April 16, 2011
The day starts grey and cloudy with a real chill in the air. We wear our jackets on top of our long-sleeved tops for the first time since the start of the tour.
We are astonished to turn the corner out on the road out of Yanguas to find ourselves entering a narrow gorge with towering rock faces and just enough room at the bottom for the road and a tumbling river running alongside. Mother Nature is being kind to us today – it is downhill. And what is more – it stays downhill – for the next 50 km!! The gorge is an amazing geological feature; it is an area where dinosaurs roamed and their footprints can be seen cast in the rocks. The gorge opens out as we freewheel along and the rocks change from grey limestone to a bright red sandstone. At one point we see vultures sitting on the rocks above the road – do they know something we don’t?

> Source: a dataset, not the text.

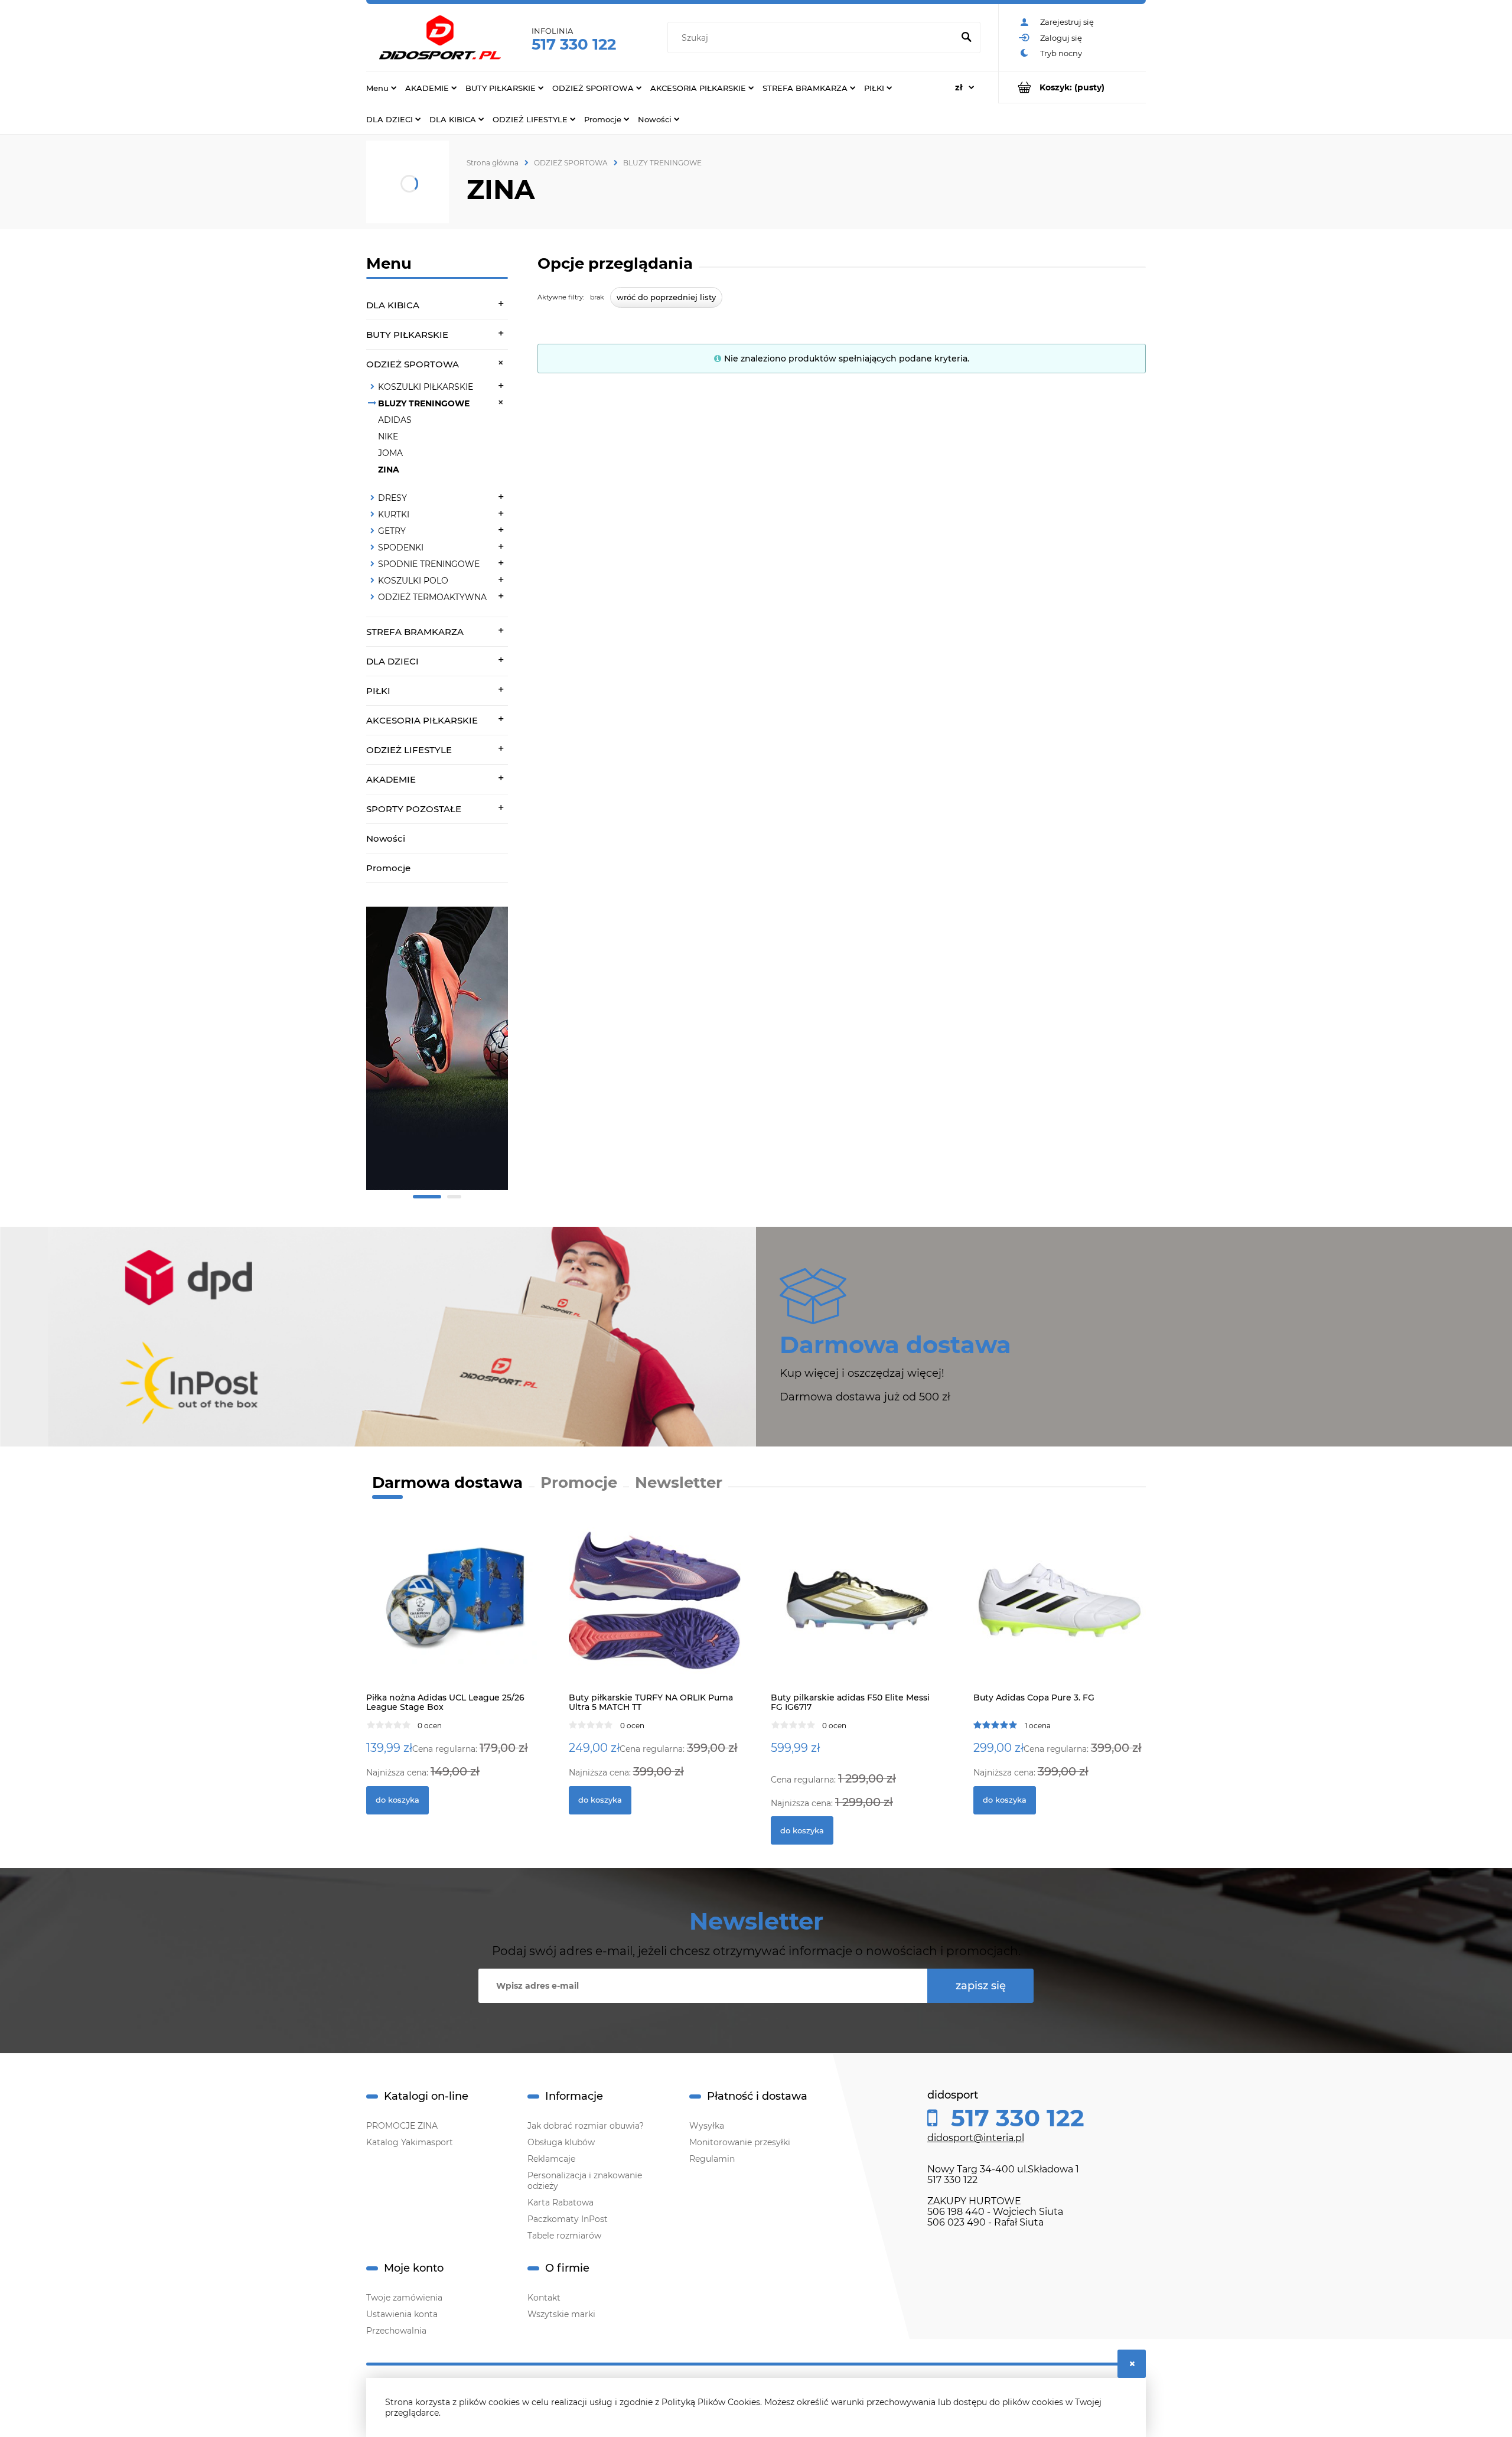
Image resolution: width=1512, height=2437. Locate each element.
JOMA (390, 453)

The road is a hive of activity this Saturday morning and at one village there are hundreds of people with their trials bikes. In another village we pass a natural thermal spring where you can ´take the waters’ (no time for any of that). The open valley continues downwards but we turn off up into the hills. Mother Nature really is smiling on us today, because for part of the time the wind is behind us – another first for the trip.

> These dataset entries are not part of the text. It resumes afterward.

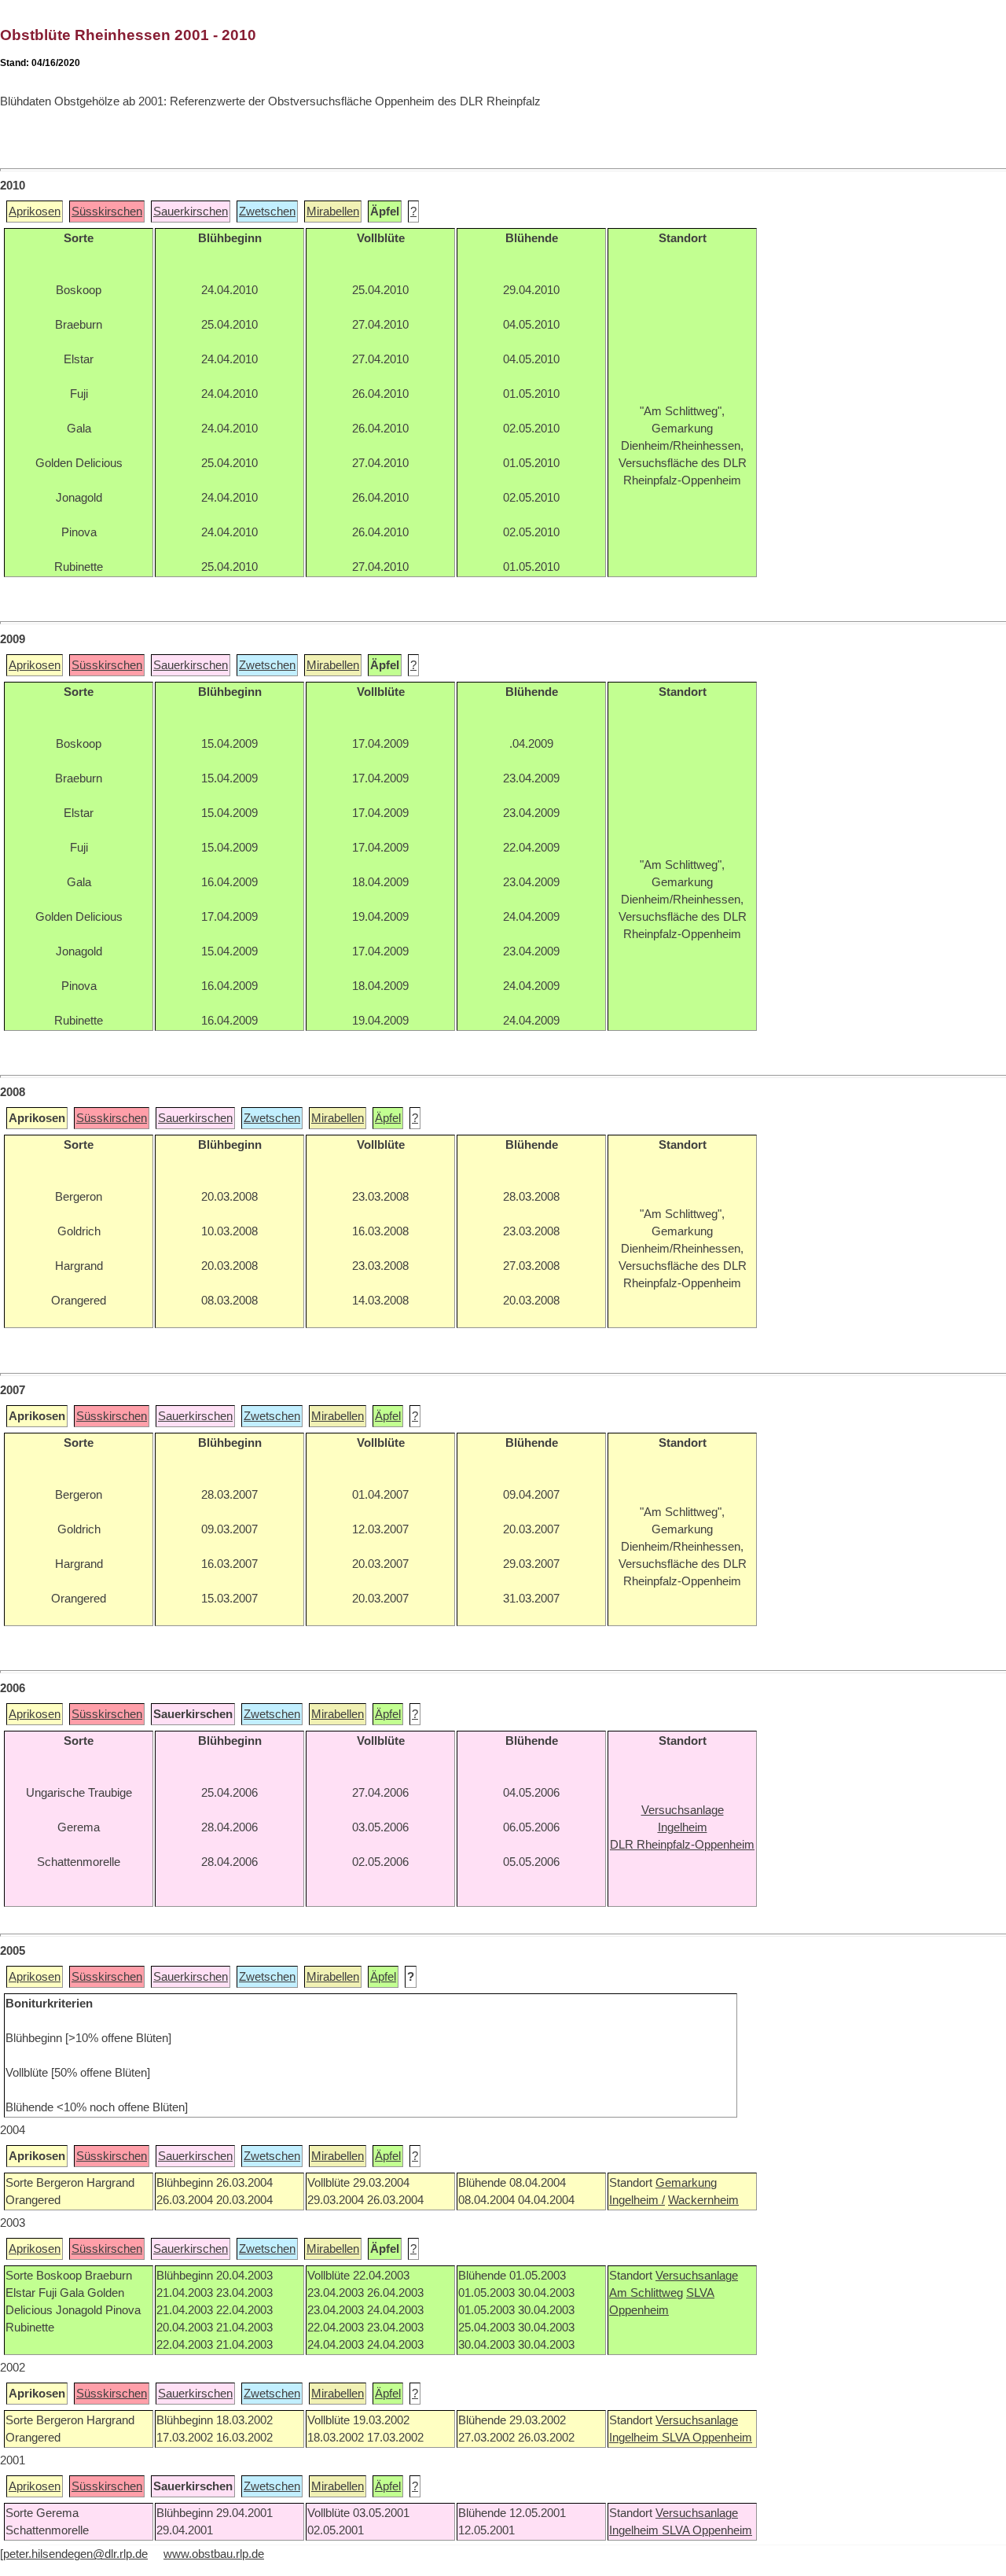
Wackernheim (703, 2200)
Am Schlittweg (646, 2293)
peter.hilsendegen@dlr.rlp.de (75, 2554)
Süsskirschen (107, 211)
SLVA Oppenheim (707, 2437)
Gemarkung (686, 2183)
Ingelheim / (637, 2200)
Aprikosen (35, 211)
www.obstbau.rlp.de (213, 2554)
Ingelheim (635, 2437)
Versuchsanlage (696, 2275)
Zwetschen (267, 211)
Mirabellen (333, 211)
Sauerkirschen (190, 211)
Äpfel (388, 1118)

We reach Estella and just as we spot the sign for a campsite, a motorbike policeman stops us – we wonder what we have done wrong. However, it quickly becomes apparent that something is going on as more police arrive and they close the road. A few minutes later the peloton of a cycle race whizzes past – they think that’s hard they should try doing it on 35 kg bikes rather than their 8 kg carbon jobs!
The campsite turns out to be first-rate so we decide that now is a good time to fit in another rest day.